_DAFTAR TUGAS_:
a: Salin bagian tulisan tentang mahasiswa asal Papua di bawah, mulai dari "Pertanyaannya adalah apakah" terus sampai "kampus merah ini.".
b: Menurut tulisan tentang mahasiswa asal Papua di bawah, apa judul artikel di Media Massa Kampus yang dibaca penulis?

━━━ TEKS YANG DISEDIAKAN ━━━

September 28, 2013

Curhatan Tak Sampai:



SIAPA BILANG ‘BANYAK’ MAHASISWA ASAL PAPUA SULIT BERADAPTASI DARI SEGI MENTAL DAN INTELEKTUALITAS DI DUNIA KAMPUS???



Gambar Artikel 'Kala Papua Berguru di Hasanuddin’
Dua hari lalu secara tak sengaja saya membaca salah satu kolom artikel civitas di Media Massa Kampus dengan judul ‘Kala Papua Berguru di Hasanuddin’, sebagai orang yang lahir dan tumbuh besar di tanah Papua tentunya saya langsung tertarik dengan judul yang tercantum dengan pemikiran awal (beberapa detik sebelum membaca) pasti hal positif tentang mahasiswa Papua. Sayang sekali sodara…10 menit kemudian saya cukup kecewa dengan opini yang tertulis pada media kampus tersebut.
Pertanyaannya adalah apakah yang tertulis disana?? Kurang lebih isi dari artikel tersebut adalah tentang mahasiswa/i asal Papua yang berkuliah dengan bantuan beasiswa afirmasi dari Pemda. Mereka (yang menerima beasiswa) umumnya memiliki berbagai masalah terkait program studi yang telah dipilih entah itu tak sesuai minat hingga sang mahasiswa setengah hati mengikuti perkuliahan, masalah sulitnya mengikuti proses perkuliahan dan yang paling sering terjadi adalah masalah keterbatasan ekonomi dalam memenuhi kebutuhan hidup selama berkuliah di kampus merah ini.
Sebuah paragraph penutup pada artikel itu  menyimpulkan seperti ini ‘banyaknya mahasiswa asal Papua mengeluhkan kondisi perkuliahan Unhas lebih disebabkan mental dan intelektual mereka belum bisa beradaptasi karena sekolah-sekolah mereka berada di daerah tertinggal, jadi ketika kuliah mereka mengalami cultural shock dan stress
Dan jujur saya juga mengalami shock dengan paragraph terakhir di artikel tersebut. Memangnya seberapa banyak mahasiswa asal Papua yang ‘mereka’ survey hingga bisa mengatakan hal seperti itu?? Jika kalian yang membaca blog ini bukan berasal dari Papua mungkin sepintas lalu kalian akan sepakat, tetapi jika kalian berasal dan tumbuh besar di tanah Papua maka saya yakin persepsi kalian akan berbeda. Paragraf terakhir artikel tersebut menunjukkan satu hal bahwa selama ini pandangan para birokrat, dosen, hingga staf di kampus terhadap kami para mahasiswa yang lulusan SMA/SMK di Papua dengan model yang sama atau bahasa kerennya meng-generalisasi-kan mental dan intelektual kami semua, sebagai orang-orang dari daerah tertinggal dan akan mengalami cultural shock dan stress dengan proses perkuliahan di kampus dengan julukan world class university ini.

━━━ DATA YANG DITAMPILKAN ━━━

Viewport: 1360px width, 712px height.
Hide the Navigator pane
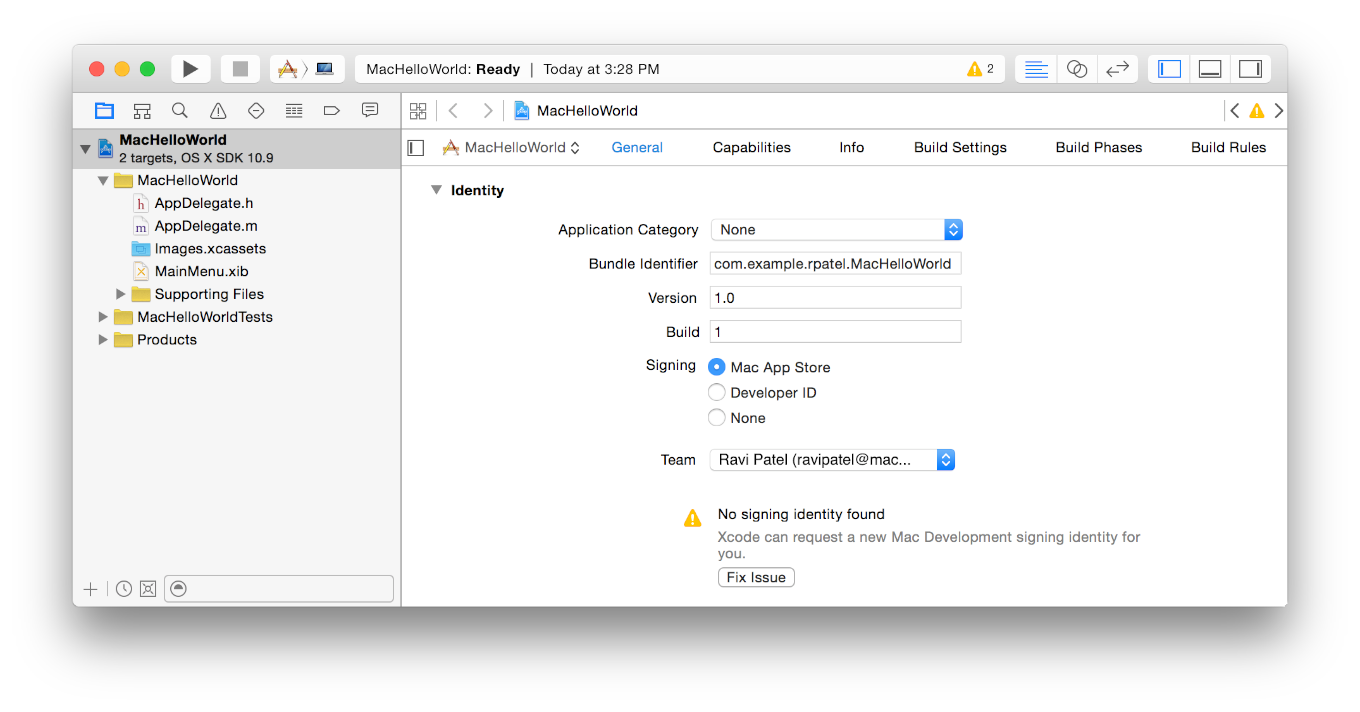(1169, 69)
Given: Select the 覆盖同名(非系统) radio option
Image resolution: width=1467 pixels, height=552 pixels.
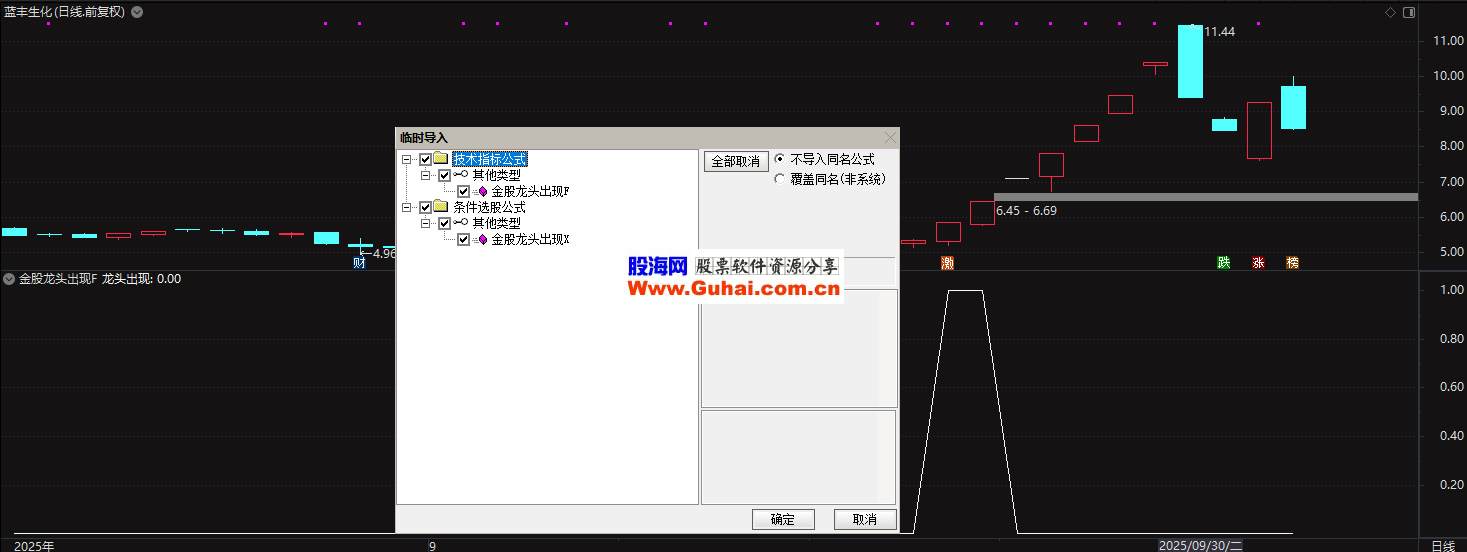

━━━

_JAWABAN TIAP TUGAS_:
a:
Pertanyaannya adalah apakah yang tertulis disana?? Kurang lebih isi dari artikel tersebut adalah tentang mahasiswa/i asal Papua yang berkuliah dengan bantuan beasiswa afirmasi dari Pemda. Mereka (yang menerima beasiswa) umumnya memiliki berbagai masalah terkait program studi yang telah dipilih entah itu tak sesuai minat hingga sang mahasiswa setengah hati mengikuti perkuliahan, masalah sulitnya mengikuti proses perkuliahan dan yang paling sering terjadi adalah masalah keterbatasan ekonomi dalam memenuhi kebutuhan hidup selama berkuliah di kampus merah ini.

b: Judulnya ‘Kala Papua Berguru di Hasanuddin’.